We've not yet been in government for two years, but our policies are already having very positive effects, with our cheaper medicines, 60-day dispensing and lower PBS co-payment providing over $1.6 million in savings to all Macarthur residents by the end of last year. On top of this, our increase to the bulk-billing incentive has benefited nearly 104,000 Macarthur residents, resulting in better access to GPs and medications. Our urgent care centre is making a significant difference already for access to health care. Just last week I received a letter from someone at a local GP clinic, who wrote to thank our government for taking what they call 'a brave and correct policy decision to triple the Medicare rebate'. They went on to outline in their letter how the 'outlook and engagement of general practitioners has improved significantly as a direct result of this funding increase'. Best of all, may I say, they went on to say:

The objection by GPs to bulk-billing has fallen away, and the focus is back on delivering care to patients—

sometimes the most vulnerable—

rather than seeking to implement private charging.

That is an incredible result and yet another sign of a government that understands cost-of-living pressures, that understands which families and which people are most at risk and that is trying its very best in really difficult times to provide support for those people.

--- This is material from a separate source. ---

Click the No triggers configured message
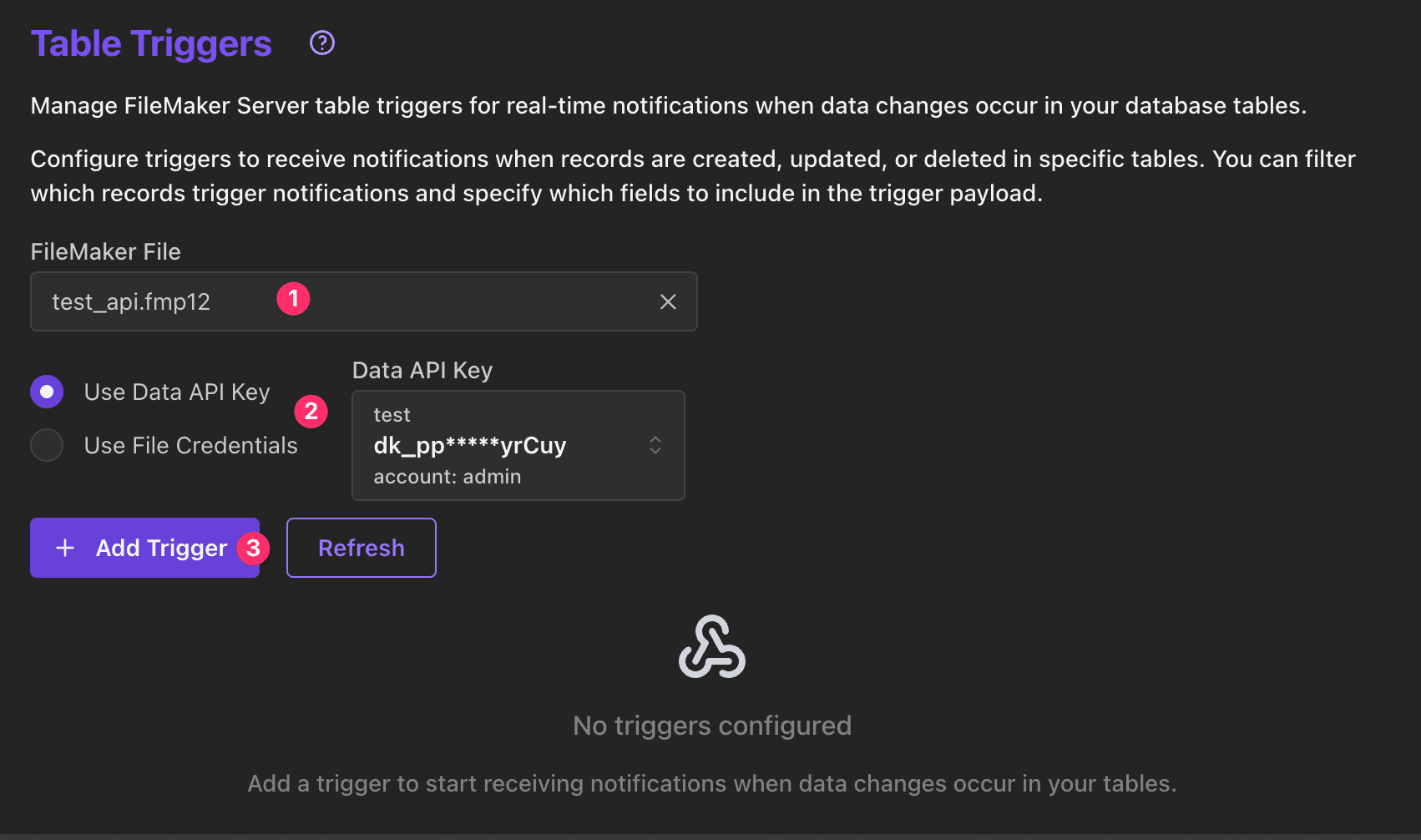The image size is (1421, 840). click(x=711, y=726)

The letter closes by saying that the Medicare bulk-billing incentive increase 'is the single biggest lockstep change that I have seen in my time running general practices'. How wonderful it is to hear that our policies are providing real benefit to patients, practitioners and residents in my electorate.

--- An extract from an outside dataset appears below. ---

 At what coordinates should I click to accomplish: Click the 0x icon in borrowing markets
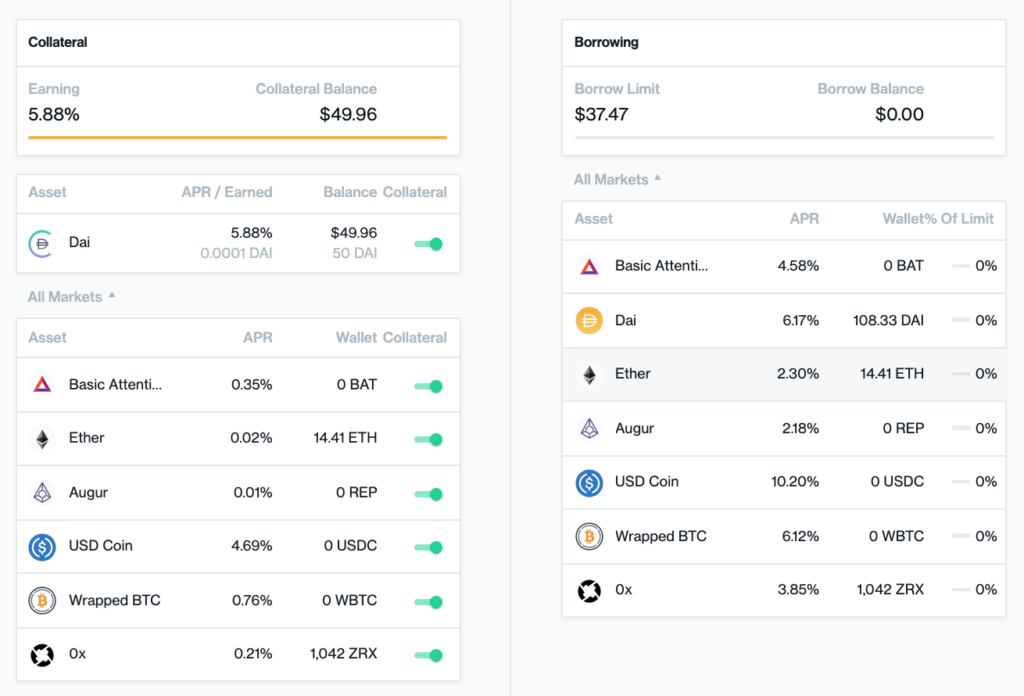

I'm proud of these schemes. I'm proud of these tax-cut changes. They are really important for my constituents. These are policies from a government that listens, understands and is willing to move with the times. More people are getting access to support. More people are getting support with rent and mortgage payments and are benefiting from the changes in health care that this government is providing. Our cheaper childcare policy is benefiting 10,000 Macarthur families. It is vital for the education and social development of our children and is a wise investment in our nation's future. We also have the fee-free TAFE provisions, which have made a huge difference to Macarthur residents.

We know that much more needs to be done. We're not saying that our support for these people and these families has stopped. We need to look at what more can be done to provide cost-of-living relief to households as well as economic and social opportunities for our nation. I look forward to a bright future with a Labor government providing support for some of our most vulnerable, including many of my patients. We have a proud record that we are keeping up in helping these people. I'm proud that our government is aware of the difficulties facing young families and is acting now, not tomorrow. We will continue to advocate for all Australians, not just some. I again thank the Prime Minister, the Treasurer, the Minister for Health and Aged Care, and the wider cabinet for their work on these very important issues. There is much more to be done, and I think we need to recognise that our population is increasing. We need to encourage young families to have aspirational ideas, and these tax cuts will help in that. I thank the government for their support for my electorate, and I look forward to further improvements in cost-of-living relief for all Australians.